D     = {1, 2, 3, 4, 5, 6} # a sample space
even  = {   2,    4,    6} # an event
# NB: intersected with sample space to get favorable outcomes
odd   = {1, 3, 5, 7, 9, 11, 13}
prime = {2, 3, 5, 7, 11, 13}

In [6]:
P(even, D)

Fraction(1, 2)

In [7]:
P(odd, D)

Fraction(1, 2)

In [8]:
P((even | prime), D) # The probability of an even or prime die roll

Fraction(5, 6)

In [9]:
P((odd & prime), D) # The probability of an odd prime die roll

Fraction(1, 3)

### Card problems

In [10]:
import itertools
import random

def combos(items, n):
    "All combinations of n items; each combo as a space-separated str."
    return list(set(map(' '.join, itertools.combinations(items, n))))

suits = u'♥♠♦♣'
ranks = u'AKQJT98765432'
deck  = [r + s for r in ranks for s in suits] # 52
# sample space of all 5-card combinations from deck
Hands = combos(deck, 5) # 2598960

In [11]:
random.sample(Hands, 7)


['K♠ Q♦ 4♥ 4♦ 2♣',
 'Q♣ J♠ T♠ 9♦ 3♥',
 'Q♥ 8♥ 4♥ 3♦ 3♣',
 'T♠ 8♠ 6♠ 3♥ 2♠',
 'A♠ J♦ 9♣ 7♠ 6♣',
 '7♣ 5♥ 3♦ 2♠ 2♦',
 'J♠ T♣ 4♠ 3♣ 2♣']

In [12]:
random.sample(deck, 7)

['3♠', '4♥', '5♠', 'J♣', '7♥', '8♦', '7♣']

In [13]:
# 5 cards of the same suit
flush = {hand for hand in Hands if any(hand.count(suit) == 5 for suit in suits)}
P(flush, Hands)

Fraction(33, 16660)

In [14]:
four_kind = {hand for hand in Hands if any(hand.count(rank) == 4 for rank in ranks)}
P(four_kind, Hands) # e.g. 4 kings

Fraction(1, 4165)

## Urn Problems

> *An urn contains 6 blue, 9 red, and 8 white balls.  We select 6 balls at random. What is the probability of each of these  outcomes:*
> 
> - *All balls are red*.
> - *3 are blue, and 1 is red, and 2 are white, *.
> - *Exactly 4 balls are white*.

In [15]:
def balls(color, n):
    "A set of n numbered balls of the given color."
    return {color + str(i)
            for i in range(1, n + 1)}

urn = list(balls('B', 6) | balls('R', 9) | balls('W', 8))

U6 = combos(urn, 6) 
"""sample space (we select 6 random balls)"""

random.sample(U6, 1)

['B1 B3 B6 W1 W2 B5']

In [16]:
def select(color, n, space=U6):
    """
    The subset of the sample space with exactly `n` balls of given `color`.
    Example: `select('R', 6)` is the event of picking 6 red balls from the urn
    """
    return {s for s in space if s.count(color) == n}

In [17]:
# *All balls are red*.
P(select('R', 6), U6) 

Fraction(4, 4807)

In [18]:
# *3 are blue, and 1 is red, and 2 are white, *.
P(select('B', 3) & select('R', 1) & select('W', 2), U6)

Fraction(240, 4807)

In [19]:
# 4 balls (only) are white
P(select('W', 4), U6)


Fraction(350, 4807)

TODO: what about probability that 3 or more are white (not necessarily consecutive)? 

see
https://math.stackexchange.com/questions/1292902/the-probability-of-getting-at-least-5-balls-of-the-same-color-from-a-uniformly-d
which is basically the same exact problem.

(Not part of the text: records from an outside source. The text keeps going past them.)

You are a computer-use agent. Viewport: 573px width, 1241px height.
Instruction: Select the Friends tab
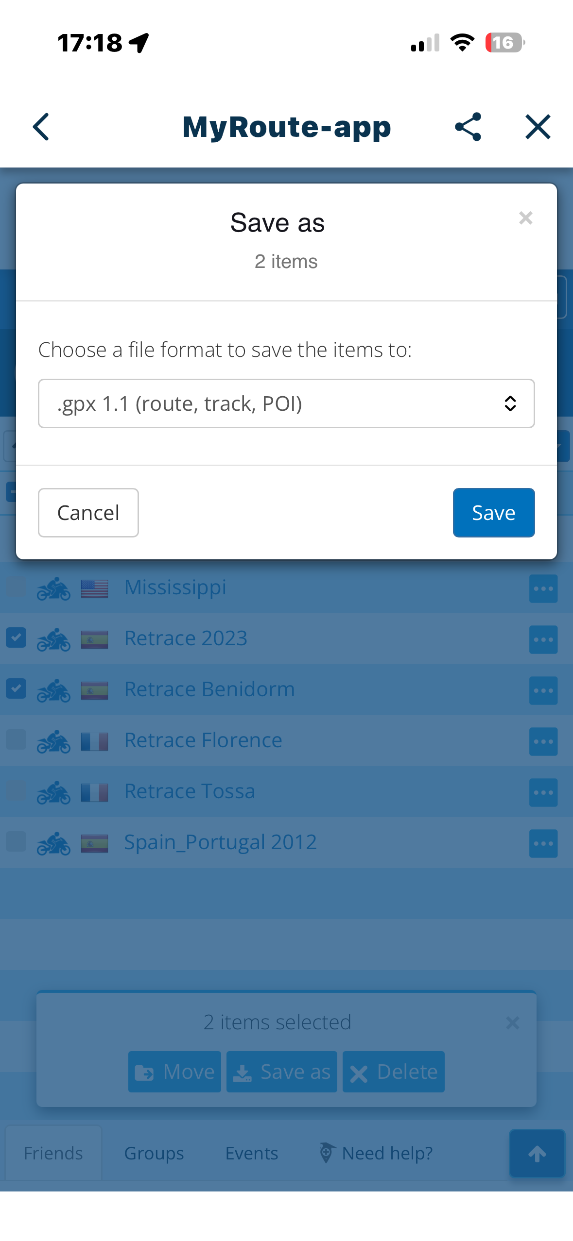pyautogui.click(x=53, y=1153)
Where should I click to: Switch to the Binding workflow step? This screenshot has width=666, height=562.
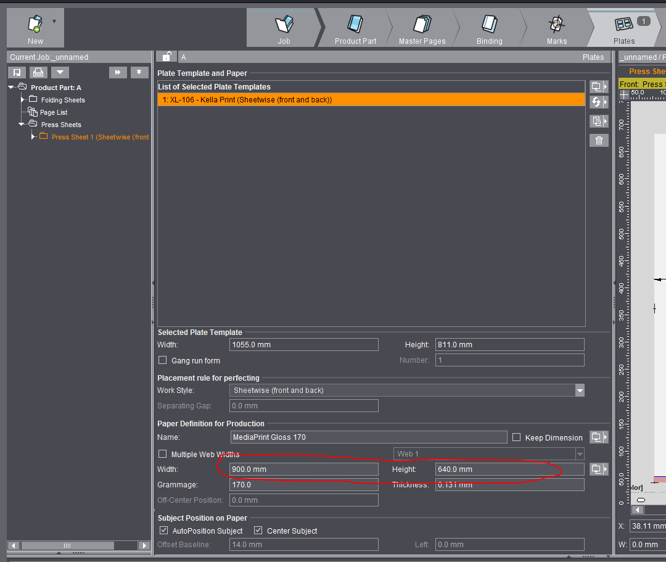489,29
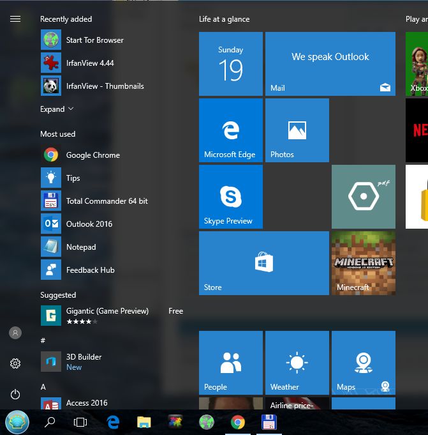The width and height of the screenshot is (428, 435).
Task: Click the Task View taskbar button
Action: pyautogui.click(x=80, y=422)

we should first simplify the problem by grouping useless balls: i.e. combine blue
and red as "?".

The probability of any of the _+3 white balls_ event
(WWW???, ?W?WW?, ??WWW?, ...) is based on order matters without replacement




### Verifying urn calculations with arithmetic

Let's verify the first question of drawing exactly 6 red balls.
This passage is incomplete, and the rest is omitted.